Korean Admiral Yi Sun-Shin became a national hero thanks to these “turtle ships.”
“They were highly maneuverable, very well armored, and they even had a dragon head on the bow that breathed fire,” he said.
It was the kind of ingenuity the Confederates needed to break the Union blockade in 1862 that cut off Virginia’s largest cites and industrial centers from international trade. They needed aid from international allies, but first they needed a Navy. They found an opportunity when they took Gosport Navy Yard in Portsmouth: the USS Merrimack, which has come to be spelled without the final letter in most uses.
“The Merrimac at that time was one of the six newest and most powerful ships in the U.S. Navy,” Wood said.
The Merrimac had been destroyed before the Confederates arrived. They salvaged the remains from the Elizabeth River for their own ironclad, the CSS Virginia. Flag Officer Franklin Buchannan began the historic battle on March 8, 1862, when he and his crew aboard the Virginia decimated the Union blockade.
According to Wood, the Virginia sank two major U.S. warships on its maiden voyage and damaged another. Three Union transport ships were lost. The U.S. Navy casualties numbered at 369, with minimal damage to the Virginia.
“This would be the worst single day in the Navy’s history until the Japanese attacked Pearl Harbor,” Wood said.
But word had traveled in the year prior that the Confederates were building this heavy hitter. The Union commissioned the Ironclad Board in August 1861 to build an opposing ship, which eventually became the USS Monitor, based on the designs of Swedish engineer and inventor John Ericsson.
It was a leaner, more efficient beast compared to the Virginia, at about two-thirds the size and one-fifth the guns and crew.
“It was equal or superior to the Virginia basically in every way,” Wood said.
The two armored warships converged off the shores of modern-day Suffolk on the morning of March 9, 1862. Their cannons fired for more than four hours, but neither ship sustained significant damage. The Monitor merely had two dents from the USS Minnesota at its back, a minor case of friendly fire.
The duel ended with the Virginia returning to the Gosport Navy Yard for repairs and the Monitor holding its post.

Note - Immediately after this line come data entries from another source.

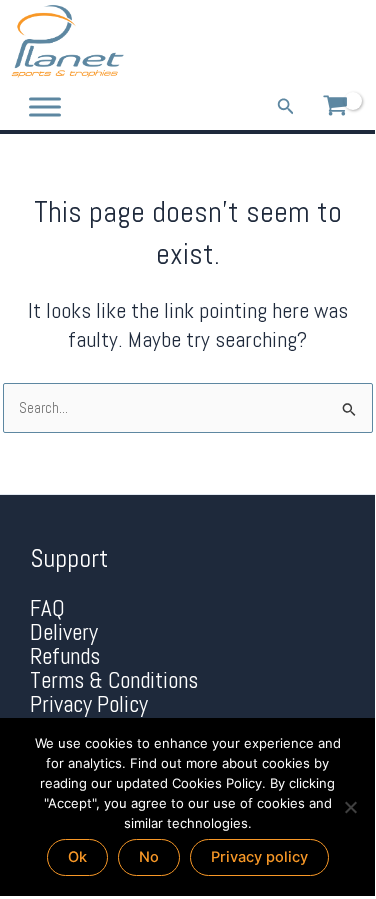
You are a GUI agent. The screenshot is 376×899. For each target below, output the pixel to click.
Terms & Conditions (114, 680)
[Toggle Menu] (45, 106)
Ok (77, 857)
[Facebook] (289, 42)
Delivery (64, 632)
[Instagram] (347, 42)
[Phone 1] (260, 42)
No (149, 857)
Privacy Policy (89, 704)
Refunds (65, 656)
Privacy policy (259, 857)
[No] (350, 807)
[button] (286, 107)
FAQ (47, 608)
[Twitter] (318, 42)
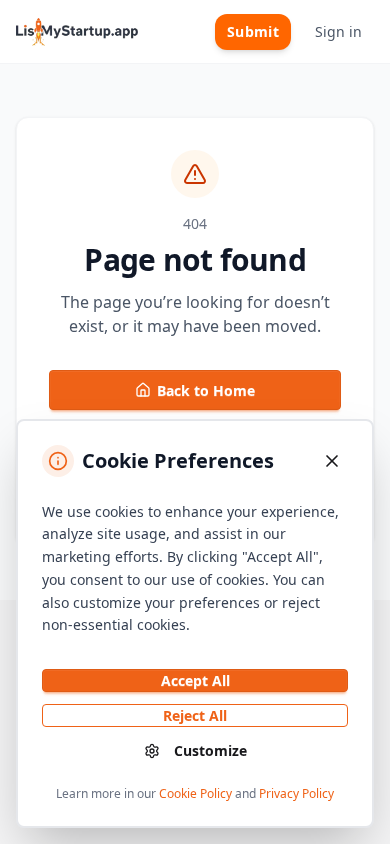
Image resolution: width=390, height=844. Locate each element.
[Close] (332, 461)
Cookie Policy (195, 793)
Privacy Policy (296, 793)
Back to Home (206, 390)
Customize (210, 750)
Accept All (195, 680)
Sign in (338, 31)
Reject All (195, 715)
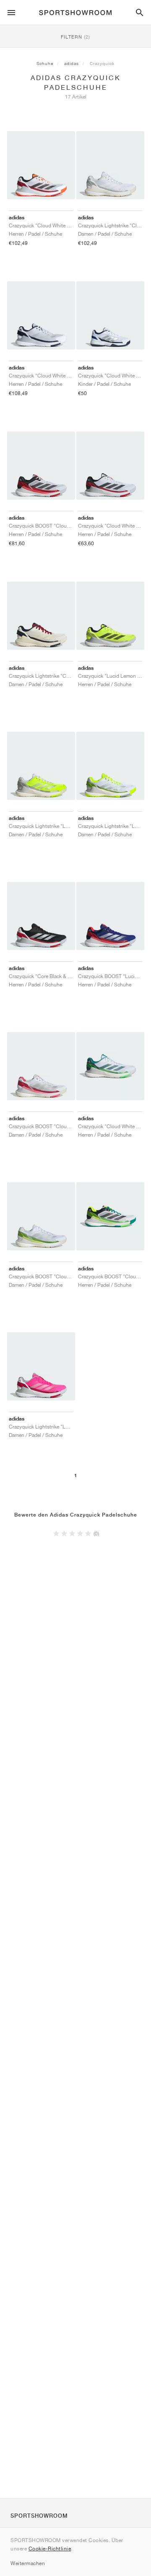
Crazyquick (102, 63)
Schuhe (44, 63)
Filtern (75, 36)
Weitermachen (27, 2563)
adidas (71, 63)
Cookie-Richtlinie (50, 2548)
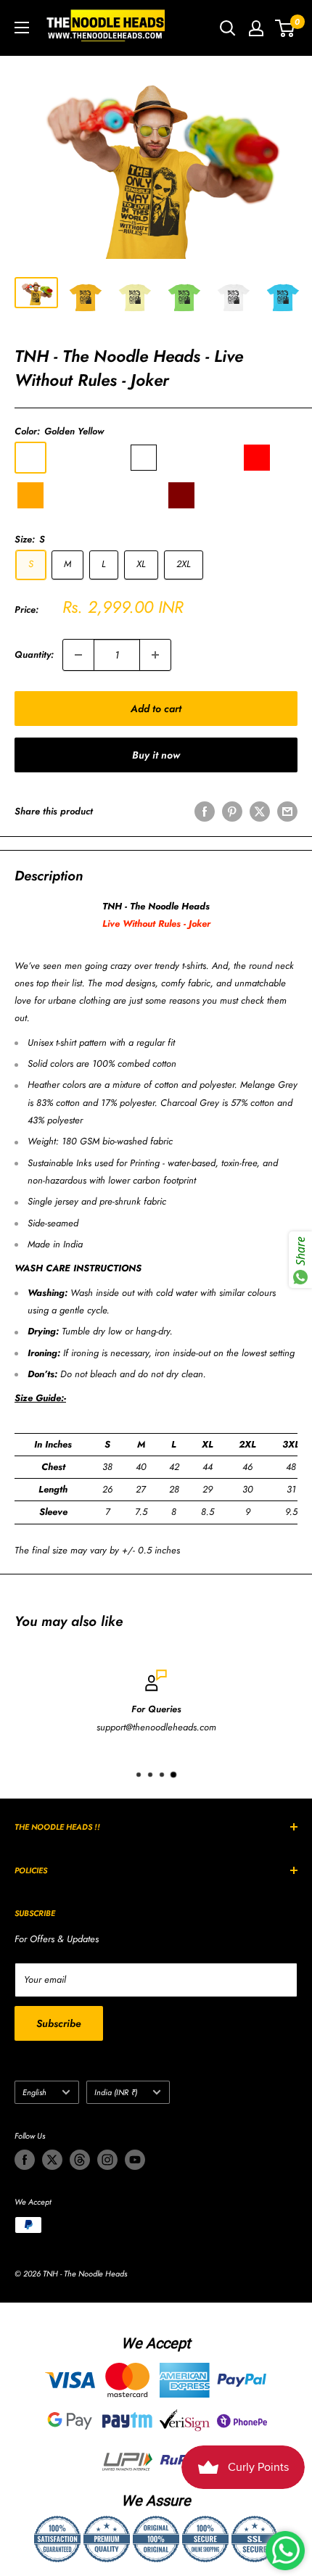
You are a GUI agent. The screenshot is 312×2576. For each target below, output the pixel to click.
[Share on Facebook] (204, 811)
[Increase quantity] (155, 655)
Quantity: (34, 654)
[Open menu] (22, 27)
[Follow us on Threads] (80, 2160)
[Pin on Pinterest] (232, 811)
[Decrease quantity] (78, 655)
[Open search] (228, 28)
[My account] (256, 28)
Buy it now (156, 755)
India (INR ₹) (115, 2092)
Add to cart (156, 708)
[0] (285, 28)
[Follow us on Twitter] (52, 2160)
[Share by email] (287, 811)
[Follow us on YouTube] (135, 2160)
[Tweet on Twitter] (260, 811)
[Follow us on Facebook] (25, 2160)
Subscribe (58, 2023)
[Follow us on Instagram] (107, 2160)
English (34, 2092)
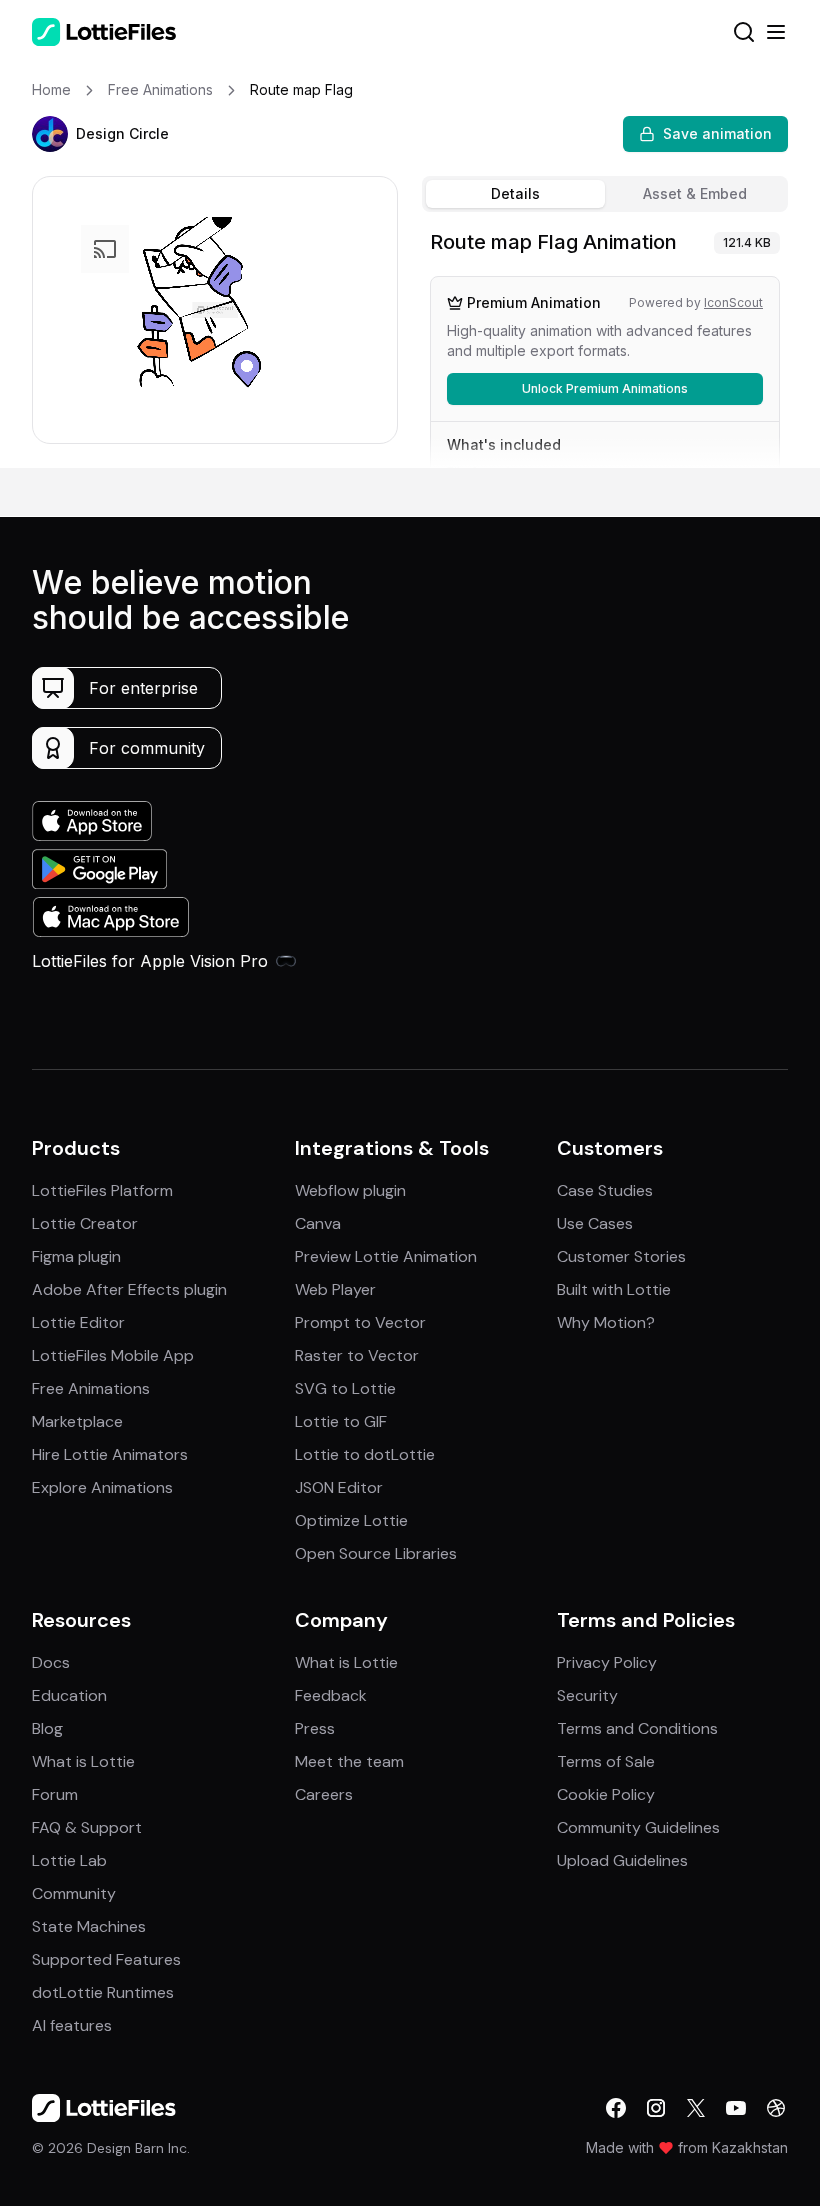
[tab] (515, 194)
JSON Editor (339, 1487)
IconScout (733, 302)
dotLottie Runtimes (103, 1992)
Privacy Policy (607, 1662)
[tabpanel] (605, 344)
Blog (47, 1728)
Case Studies (605, 1190)
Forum (55, 1794)
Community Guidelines (638, 1827)
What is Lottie (83, 1761)
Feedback (331, 1695)
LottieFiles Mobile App (113, 1355)
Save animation (717, 133)
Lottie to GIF (341, 1421)
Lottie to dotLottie (365, 1454)
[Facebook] (616, 2108)
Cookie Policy (606, 1794)
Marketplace (77, 1421)
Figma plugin (76, 1256)
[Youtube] (736, 2108)
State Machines (89, 1926)
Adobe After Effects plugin (129, 1289)
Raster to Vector (357, 1355)
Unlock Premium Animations (605, 388)
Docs (51, 1662)
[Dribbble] (776, 2108)
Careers (324, 1794)
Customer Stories (621, 1256)
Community (74, 1893)
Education (69, 1695)
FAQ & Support (87, 1827)
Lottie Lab (69, 1860)
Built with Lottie (614, 1289)
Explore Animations (102, 1487)
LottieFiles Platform (102, 1190)
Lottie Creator (85, 1223)
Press (315, 1728)
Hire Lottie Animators (110, 1454)
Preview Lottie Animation (386, 1256)
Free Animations (91, 1388)
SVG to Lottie (345, 1388)
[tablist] (605, 194)
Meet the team (349, 1761)
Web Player (335, 1289)
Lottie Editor (78, 1322)
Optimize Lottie (351, 1520)
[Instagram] (656, 2108)
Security (587, 1695)
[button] (50, 134)
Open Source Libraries (376, 1553)
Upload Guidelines (622, 1860)
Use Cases (595, 1223)
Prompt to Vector (360, 1322)
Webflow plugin (350, 1190)
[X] (696, 2108)
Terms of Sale (606, 1761)
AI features (72, 2025)
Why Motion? (606, 1322)
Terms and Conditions (637, 1728)
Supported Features (106, 1959)
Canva (318, 1223)
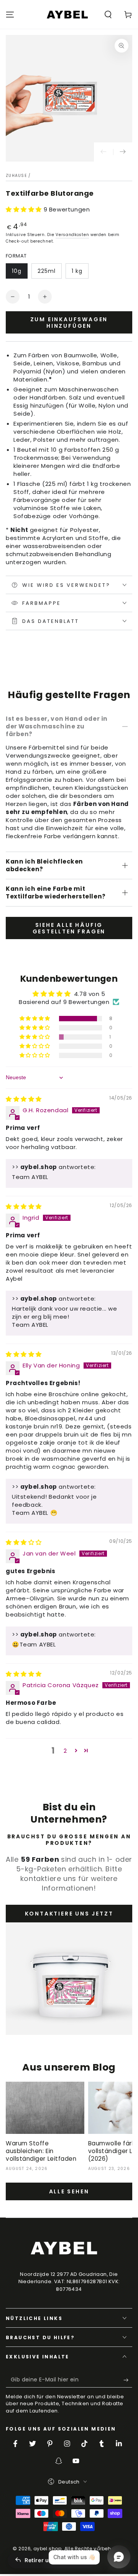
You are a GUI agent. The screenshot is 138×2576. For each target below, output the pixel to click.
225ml (47, 271)
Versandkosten (72, 235)
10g (16, 271)
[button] (108, 14)
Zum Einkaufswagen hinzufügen (69, 322)
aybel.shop (47, 2548)
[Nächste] (122, 152)
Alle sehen (69, 2191)
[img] (24, 1099)
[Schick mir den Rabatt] (127, 2379)
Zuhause (16, 175)
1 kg (77, 271)
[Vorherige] (103, 152)
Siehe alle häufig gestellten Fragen (69, 928)
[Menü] (10, 14)
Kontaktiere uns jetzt (69, 1913)
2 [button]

The blockade didn’t falter.
“In my mind, the Monitor won that battle by the fact that they were still afloat at the end of the battle, and for the next two months they kept the Virginia in check and kept Hampton roads open for the Union,” Wood said. “Whether they sank the Virginia or not, they contained that threat.”
Navies in England, France and the rest of the world were already developing their own ironclad fleets when news of the battle traveled, but it inspired further invention and reinvention nonetheless. Rams were brought back to the fore after they did major damage in Hampton Roads, and newly developed turrets that could move independently became must-haves on nearly every vessel.
“The day Emperor Napoleon III from France found out about the results of the Battle of Hampton Roads — literally that day — he canceled something like 30 contracts that were out to build wooden warships for the French,” Wood said. “From then on, nothing but iron ships.”
By the end of 1865, 12 other countries had 45 sea-going ironclads in service, with 36 more near completion, all of which was superior to anything in the U.S. Navy at the time, Wood said. Improvements to the U.S. Navy wouldn’t occur for more than 20 years after the Civil War.